**AIM**. Please copy the following rows exactly as they appear.
○ ○ ○ ○
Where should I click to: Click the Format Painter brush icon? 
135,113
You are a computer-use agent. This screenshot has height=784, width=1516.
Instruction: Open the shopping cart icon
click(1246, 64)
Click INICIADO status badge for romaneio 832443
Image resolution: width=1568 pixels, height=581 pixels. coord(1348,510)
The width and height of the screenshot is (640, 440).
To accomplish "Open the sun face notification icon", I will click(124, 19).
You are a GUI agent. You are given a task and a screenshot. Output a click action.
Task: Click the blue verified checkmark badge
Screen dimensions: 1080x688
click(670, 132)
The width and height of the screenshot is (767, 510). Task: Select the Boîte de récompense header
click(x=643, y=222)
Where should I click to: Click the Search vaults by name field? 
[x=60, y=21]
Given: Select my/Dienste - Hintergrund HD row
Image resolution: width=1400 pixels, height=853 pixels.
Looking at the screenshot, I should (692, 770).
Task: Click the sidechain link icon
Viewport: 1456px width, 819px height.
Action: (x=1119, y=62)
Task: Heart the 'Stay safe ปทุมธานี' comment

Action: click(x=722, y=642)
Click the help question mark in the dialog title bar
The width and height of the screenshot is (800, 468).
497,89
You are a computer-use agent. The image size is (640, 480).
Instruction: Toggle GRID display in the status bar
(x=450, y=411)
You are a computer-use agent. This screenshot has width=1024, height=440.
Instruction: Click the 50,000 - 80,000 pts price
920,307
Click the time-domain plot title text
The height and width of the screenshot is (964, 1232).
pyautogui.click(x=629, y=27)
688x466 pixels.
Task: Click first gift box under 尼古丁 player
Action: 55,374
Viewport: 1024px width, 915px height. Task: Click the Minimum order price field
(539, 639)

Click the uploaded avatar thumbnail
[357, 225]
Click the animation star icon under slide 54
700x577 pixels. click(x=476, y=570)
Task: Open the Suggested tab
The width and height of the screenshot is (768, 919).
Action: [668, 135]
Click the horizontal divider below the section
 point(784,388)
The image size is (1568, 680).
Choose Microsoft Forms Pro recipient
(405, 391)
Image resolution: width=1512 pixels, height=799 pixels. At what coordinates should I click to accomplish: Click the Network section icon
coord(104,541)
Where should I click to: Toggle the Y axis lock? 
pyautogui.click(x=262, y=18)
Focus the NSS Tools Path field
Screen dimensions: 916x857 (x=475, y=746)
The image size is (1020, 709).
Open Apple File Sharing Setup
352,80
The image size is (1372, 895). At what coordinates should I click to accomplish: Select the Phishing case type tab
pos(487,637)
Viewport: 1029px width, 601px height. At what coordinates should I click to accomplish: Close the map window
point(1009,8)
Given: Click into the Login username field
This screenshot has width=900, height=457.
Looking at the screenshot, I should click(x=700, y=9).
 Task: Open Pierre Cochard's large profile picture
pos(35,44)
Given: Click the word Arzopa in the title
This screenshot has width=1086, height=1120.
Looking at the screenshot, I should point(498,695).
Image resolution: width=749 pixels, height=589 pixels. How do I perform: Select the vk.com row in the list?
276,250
○ ○ ○ ○
**RESULT BELOW**.
Where should I click to: Click the Format Painter brush icon? 
135,113
You are a computer-use agent. This screenshot has height=784, width=1516.
Instruction: Open the shopping cart icon
click(1246, 64)
Click INICIADO status badge for romaneio 832443
Image resolution: width=1568 pixels, height=581 pixels. coord(1348,510)
The width and height of the screenshot is (640, 440).
To accomplish "Open the sun face notification icon", I will click(124, 19).
You are a GUI agent. You are given a task and a screenshot. Output a click action.
Task: Click the blue verified checkmark badge
Screen dimensions: 1080x688
click(670, 132)
The width and height of the screenshot is (767, 510). Task: Select the Boîte de récompense header
click(x=643, y=222)
Where should I click to: Click the Search vaults by name field? 
[x=60, y=21]
Given: Select my/Dienste - Hintergrund HD row
Image resolution: width=1400 pixels, height=853 pixels.
Looking at the screenshot, I should (692, 770).
Task: Click the sidechain link icon
Viewport: 1456px width, 819px height.
Action: (x=1119, y=62)
Task: Heart the 'Stay safe ปทุมธานี' comment

Action: click(x=722, y=642)
Click the help question mark in the dialog title bar
The width and height of the screenshot is (800, 468).
497,89
You are a computer-use agent. The image size is (640, 480).
Instruction: Toggle GRID display in the status bar
(x=450, y=411)
You are a computer-use agent. This screenshot has width=1024, height=440.
Instruction: Click the 50,000 - 80,000 pts price
920,307
Click the time-domain plot title text
The height and width of the screenshot is (964, 1232).
pyautogui.click(x=629, y=27)
688x466 pixels.
Task: Click first gift box under 尼古丁 player
Action: 55,374
Viewport: 1024px width, 915px height. Task: Click the Minimum order price field
(539, 639)

Click the uploaded avatar thumbnail
[357, 225]
Click the animation star icon under slide 54
700x577 pixels. click(x=476, y=570)
Task: Open the Suggested tab
The width and height of the screenshot is (768, 919).
Action: [668, 135]
Click the horizontal divider below the section
 point(784,388)
The image size is (1568, 680).
Choose Microsoft Forms Pro recipient
(405, 391)
Image resolution: width=1512 pixels, height=799 pixels. At what coordinates should I click to accomplish: Click the Network section icon
coord(104,541)
Where should I click to: Toggle the Y axis lock? 
pyautogui.click(x=262, y=18)
Focus the NSS Tools Path field
Screen dimensions: 916x857 (x=475, y=746)
The image size is (1020, 709).
Open Apple File Sharing Setup
352,80
The image size is (1372, 895). At what coordinates should I click to accomplish: Select the Phishing case type tab
pos(487,637)
Viewport: 1029px width, 601px height. At what coordinates should I click to accomplish: Close the map window
point(1009,8)
Given: Click into the Login username field
This screenshot has width=900, height=457.
Looking at the screenshot, I should click(x=700, y=9).
 Task: Open Pierre Cochard's large profile picture
pos(35,44)
Given: Click the word Arzopa in the title
This screenshot has width=1086, height=1120.
Looking at the screenshot, I should point(498,695).
Image resolution: width=749 pixels, height=589 pixels. How do I perform: Select the vk.com row in the list?
276,250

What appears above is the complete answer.